Meet Neto Alexander,
Neto Alexander grew up between two islands, making the five-hour flight back-and-forth between his birthplace of Trinidad and Brooklyn, New York, every few months. The constant travel turned out to be good practice for his current consulting life, even though back then he didn’t quite know how it would all fit in.
“I was always sure I’d work in business or finance somehow, although consulting wasn’t on the career map for me as a schoolboy,” said Alexander, a managing director who works with private equity clients. “Consulting is so fascinating and wide-ranging that we all still sometimes have trouble describing what we do to people who aren’t close to the industry, so it certainly wasn’t something I could aspire toward at that point.”

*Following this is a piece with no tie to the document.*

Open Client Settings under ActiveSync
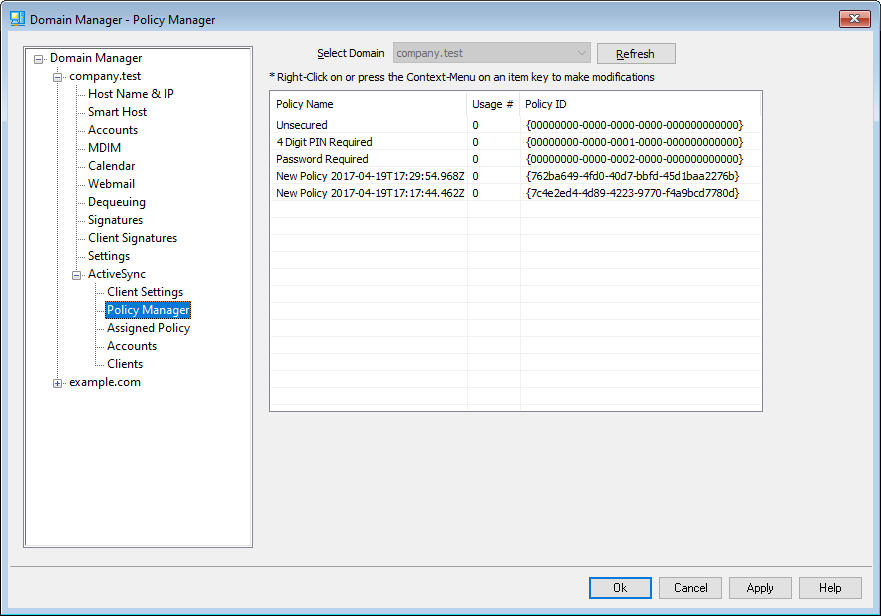This screenshot has width=881, height=616. tap(145, 292)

Alexander moved to the U.S. permanently at 17 after finishing high school in Trinidad, attending the University of Illinois for his undergraduate degree in decision sciences. He then worked in the Midwest as a software engineer for a few years until a chance reunion with an old friend led him down his next path. “I remember reconnecting one summer with a childhood friend, who had completed MBA and was now working in the management consulting industry,” Alexander said. “I was really fascinated with the nature of work he was doing – working with executives and firm leaders to solve complex and consequential problems.” From that interaction, Alexander knew that was what he wanted to do, and charted his own course by attending the Wharton School of Business for his MBA. After graduation, he was placed into the consulting world almost immediately.
According to Alexander, aside from the fact that a consulting role can incorporate many different areas, making it a difficult job to explain to young people, sometimes the pathway to success isn’t obvious either. Alexander got guidance from several student support groups and the alumni body at Wharton on his journey, which, he said, was invaluable. “There have been a number of people who supported, if not sponsored me and helped remove roadblocks,” he said. “You have to seek out and take advantage of relationships that can create opportunities for you. And when I say create opportunities, it’s about opening the door and making it possible for you to advance through that door.”
But it’s easy for these opportunities to escape wide groups of people. “As a result, you don’t have enough coming into the top of the talent funnel,” Alexander said. “And if you don’t have enough coming into the top of the funnel, you won’t have a lot coming out at the bottom. The more diverse groups of people are exposed to this type of work, the better we will be in place to address some of the diversity and inclusion challenges.”
Working to bring in different kinds of people and their diverse points of view to the workplace cannot be limited to lip service. “Simply delivering a presentation or putting something in a brochure doesn’t work; it’s about people seeing themselves there,” he said. Often, it’s not even the gender or race of the person that you’re seeing in a successful role that matters, but simply shared life experiences, he said. “That provides validation to your own efforts and hard work.”
This is especially true for a profession like management consulting where the hours can be long, travel is persistent, and the nature of work can change quickly. “You certainly need a hunger and a fire in your belly to go after this because it can be tough ride.”
Alexander and his wife, who works in pharma, recently moved to sunny San Diego to be closer to family and make caring for their young children easier – they have a four-year-old and a two-year-old. “We’d been in New York for a very long time, but both of our jobs are pretty demanding, so we wanted to get a little bit closer to family,” Alexander said. “We now have a bit more of a support structure to lean on. We also wanted our children to grow up in the sunshine rather than the freezing cold of NYC!”